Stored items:

▼

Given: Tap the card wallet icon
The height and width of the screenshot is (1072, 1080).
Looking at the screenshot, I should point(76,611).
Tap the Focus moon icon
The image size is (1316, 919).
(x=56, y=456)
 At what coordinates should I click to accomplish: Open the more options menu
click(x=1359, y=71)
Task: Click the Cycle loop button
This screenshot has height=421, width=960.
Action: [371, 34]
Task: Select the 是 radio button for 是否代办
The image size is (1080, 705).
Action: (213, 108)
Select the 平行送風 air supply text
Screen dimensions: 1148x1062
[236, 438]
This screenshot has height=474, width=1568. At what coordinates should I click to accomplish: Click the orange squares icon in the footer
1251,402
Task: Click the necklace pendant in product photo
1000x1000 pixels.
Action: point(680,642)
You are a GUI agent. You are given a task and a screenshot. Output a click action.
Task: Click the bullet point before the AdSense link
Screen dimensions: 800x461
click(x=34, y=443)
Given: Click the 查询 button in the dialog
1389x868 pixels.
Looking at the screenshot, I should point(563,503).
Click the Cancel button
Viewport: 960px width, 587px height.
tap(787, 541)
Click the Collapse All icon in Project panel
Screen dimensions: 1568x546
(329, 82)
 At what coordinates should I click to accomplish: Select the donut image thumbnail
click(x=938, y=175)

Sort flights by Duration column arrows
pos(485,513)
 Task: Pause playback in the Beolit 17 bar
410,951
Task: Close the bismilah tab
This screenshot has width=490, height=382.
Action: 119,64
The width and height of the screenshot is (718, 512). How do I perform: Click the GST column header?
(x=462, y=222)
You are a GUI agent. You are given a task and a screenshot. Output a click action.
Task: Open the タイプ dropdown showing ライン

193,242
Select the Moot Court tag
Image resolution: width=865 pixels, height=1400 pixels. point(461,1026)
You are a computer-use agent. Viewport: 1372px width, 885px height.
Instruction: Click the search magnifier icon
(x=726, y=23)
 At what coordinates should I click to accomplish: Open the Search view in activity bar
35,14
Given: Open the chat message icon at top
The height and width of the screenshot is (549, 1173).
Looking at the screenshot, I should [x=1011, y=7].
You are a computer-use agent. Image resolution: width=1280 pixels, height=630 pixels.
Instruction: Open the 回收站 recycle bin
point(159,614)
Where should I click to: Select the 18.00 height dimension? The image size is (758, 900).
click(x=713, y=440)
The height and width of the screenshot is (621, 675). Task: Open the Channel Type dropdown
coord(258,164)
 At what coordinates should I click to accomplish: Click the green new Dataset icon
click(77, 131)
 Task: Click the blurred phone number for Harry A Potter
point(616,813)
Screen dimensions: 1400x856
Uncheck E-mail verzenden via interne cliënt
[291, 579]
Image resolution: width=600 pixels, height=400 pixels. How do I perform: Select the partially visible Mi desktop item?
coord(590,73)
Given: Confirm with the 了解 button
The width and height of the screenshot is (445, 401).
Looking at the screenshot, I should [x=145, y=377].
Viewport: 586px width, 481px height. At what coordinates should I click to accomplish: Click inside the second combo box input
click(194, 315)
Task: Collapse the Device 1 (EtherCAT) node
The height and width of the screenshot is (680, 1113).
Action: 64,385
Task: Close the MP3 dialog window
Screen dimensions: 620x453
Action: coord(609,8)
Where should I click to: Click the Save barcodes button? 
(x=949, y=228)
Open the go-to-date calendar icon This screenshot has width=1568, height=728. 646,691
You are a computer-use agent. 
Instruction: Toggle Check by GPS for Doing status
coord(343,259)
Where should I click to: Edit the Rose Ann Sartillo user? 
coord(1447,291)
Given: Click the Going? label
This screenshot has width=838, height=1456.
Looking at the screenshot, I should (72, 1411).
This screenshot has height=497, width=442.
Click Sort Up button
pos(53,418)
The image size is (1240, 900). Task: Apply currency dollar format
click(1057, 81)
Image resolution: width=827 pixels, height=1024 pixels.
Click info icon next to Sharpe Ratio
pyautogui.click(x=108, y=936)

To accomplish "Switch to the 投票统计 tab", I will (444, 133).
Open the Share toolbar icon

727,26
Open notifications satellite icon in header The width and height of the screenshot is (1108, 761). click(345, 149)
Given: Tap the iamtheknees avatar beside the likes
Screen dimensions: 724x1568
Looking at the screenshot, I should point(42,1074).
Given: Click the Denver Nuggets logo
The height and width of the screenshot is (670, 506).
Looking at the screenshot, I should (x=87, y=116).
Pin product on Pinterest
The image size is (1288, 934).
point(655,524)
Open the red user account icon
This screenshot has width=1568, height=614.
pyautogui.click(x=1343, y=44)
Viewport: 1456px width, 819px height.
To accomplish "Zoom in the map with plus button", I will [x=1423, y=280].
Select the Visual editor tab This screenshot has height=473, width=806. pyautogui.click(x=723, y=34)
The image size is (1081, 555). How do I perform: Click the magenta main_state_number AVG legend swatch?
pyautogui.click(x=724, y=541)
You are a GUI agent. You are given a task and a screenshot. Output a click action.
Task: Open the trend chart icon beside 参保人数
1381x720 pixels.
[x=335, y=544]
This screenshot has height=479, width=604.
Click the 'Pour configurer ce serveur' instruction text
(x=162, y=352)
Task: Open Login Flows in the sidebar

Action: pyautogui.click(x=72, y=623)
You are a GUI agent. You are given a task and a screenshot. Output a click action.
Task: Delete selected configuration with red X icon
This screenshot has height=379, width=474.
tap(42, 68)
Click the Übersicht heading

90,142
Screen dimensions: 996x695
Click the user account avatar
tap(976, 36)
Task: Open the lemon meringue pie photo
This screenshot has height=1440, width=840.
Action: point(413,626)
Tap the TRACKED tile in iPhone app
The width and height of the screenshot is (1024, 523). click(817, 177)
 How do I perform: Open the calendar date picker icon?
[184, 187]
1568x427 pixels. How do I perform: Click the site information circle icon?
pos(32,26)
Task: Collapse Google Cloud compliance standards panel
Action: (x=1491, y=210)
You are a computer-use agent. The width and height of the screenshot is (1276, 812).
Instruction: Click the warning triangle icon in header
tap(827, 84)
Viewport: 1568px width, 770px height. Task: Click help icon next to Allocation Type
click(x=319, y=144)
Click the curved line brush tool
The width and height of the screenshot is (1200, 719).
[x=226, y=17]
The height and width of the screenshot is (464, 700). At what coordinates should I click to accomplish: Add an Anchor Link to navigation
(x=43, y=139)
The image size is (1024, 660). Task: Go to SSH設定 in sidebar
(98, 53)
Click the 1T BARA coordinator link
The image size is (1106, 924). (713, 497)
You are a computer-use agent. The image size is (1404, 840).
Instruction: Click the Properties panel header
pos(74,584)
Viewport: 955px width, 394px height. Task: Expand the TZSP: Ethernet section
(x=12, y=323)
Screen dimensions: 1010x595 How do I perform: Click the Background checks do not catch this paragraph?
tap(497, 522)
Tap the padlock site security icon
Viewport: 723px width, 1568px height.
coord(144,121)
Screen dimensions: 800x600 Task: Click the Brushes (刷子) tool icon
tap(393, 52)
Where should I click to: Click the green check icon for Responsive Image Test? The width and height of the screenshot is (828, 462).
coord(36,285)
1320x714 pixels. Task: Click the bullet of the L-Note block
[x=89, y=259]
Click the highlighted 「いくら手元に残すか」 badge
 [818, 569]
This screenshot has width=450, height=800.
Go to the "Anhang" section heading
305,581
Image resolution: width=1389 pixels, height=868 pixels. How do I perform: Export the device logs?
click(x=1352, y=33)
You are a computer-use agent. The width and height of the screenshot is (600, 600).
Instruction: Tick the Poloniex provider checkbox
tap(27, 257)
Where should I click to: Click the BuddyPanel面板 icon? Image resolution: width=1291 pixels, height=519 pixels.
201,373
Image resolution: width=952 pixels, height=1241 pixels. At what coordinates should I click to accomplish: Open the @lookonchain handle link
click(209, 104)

▲

WORK REQUIRED: Your answer must be every line from the entries that contains the string "Close", copied as it stands.

TASK RESULT:
Task: Close the bismilah tab
Task: Close the MP3 dialog window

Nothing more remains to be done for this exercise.